Bump up the ride height. Whack on a wider wheel arch trims. Fashion some apparently off-road ready "skid" plates under the rear bumper. Black out the side sills to the point they almost look like running boards. Stand back and admire.
That's what the folk at Saab are doing with their long-awaited 9-3X soft-roader -- a direct swipe at the likes of Audi's AllRoad, Volvo's XC70, Subaru's Outback and Skoda's Scout.
Within days of tardy spy photographers, Carparazzi, catching this undisguised example out and about, Saab released official photos, with the news that the equally late-to-the-party 9-3 derivative would be revealed to the public at the Geneva Auto Salon next month. We include both the official and unofficial pics here for your edification.
Although the 9-3X is to all intents and purposes a regular compact station wagon, it is gifted with all-wheel drive for two of the three variants and made to look more bush-ready than your average family vehicle.
The power options for the 9-3X include a front-wheel-drive-only diesel 1.9 TTiD (turbodiesel) variant, a 2.0-litre turbo petrol engine and a 2.0-litre E85 BioPower variant. Outputs for the engines are 132kW/400Nm for the diesel and 155kW/300Nm for the BioPower engine, with Saab claiming "similar" figures for the petrol engine.
Both the spark-ignition variants drive through Saab's XWD all-wheel drive system. Drive to the rear axle is decoupled via an electronically-controlled multi-plate clutch system and there's an LSD for the rear wheels too.

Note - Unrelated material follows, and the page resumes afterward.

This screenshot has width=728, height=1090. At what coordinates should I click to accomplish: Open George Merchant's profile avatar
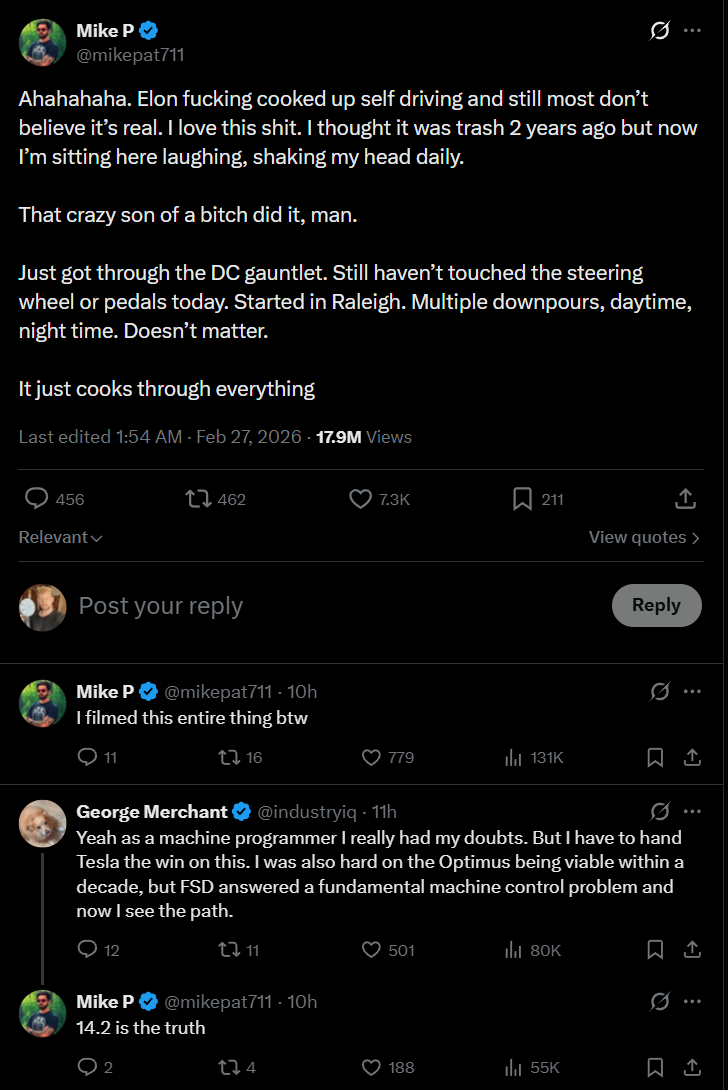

For the GM-owned Swedish carmaker, the 9-3X is something of a no-brainer. All the technology was already in place, already on the road in the form of the AWD Turbo X Sport Sedan and SportCombi wagon that came to Australia in limited numbers in the first half of 2008.
The difference is that, unlike the Turbo X, the 9-3X nods curtly at the "mild" off-road market with its 20mm elevated ride height and wagon-only configuration.
Not many buyers are likely to try it, but the 9-3X should be capable of venturing a little further into the wild than any other Saab so far.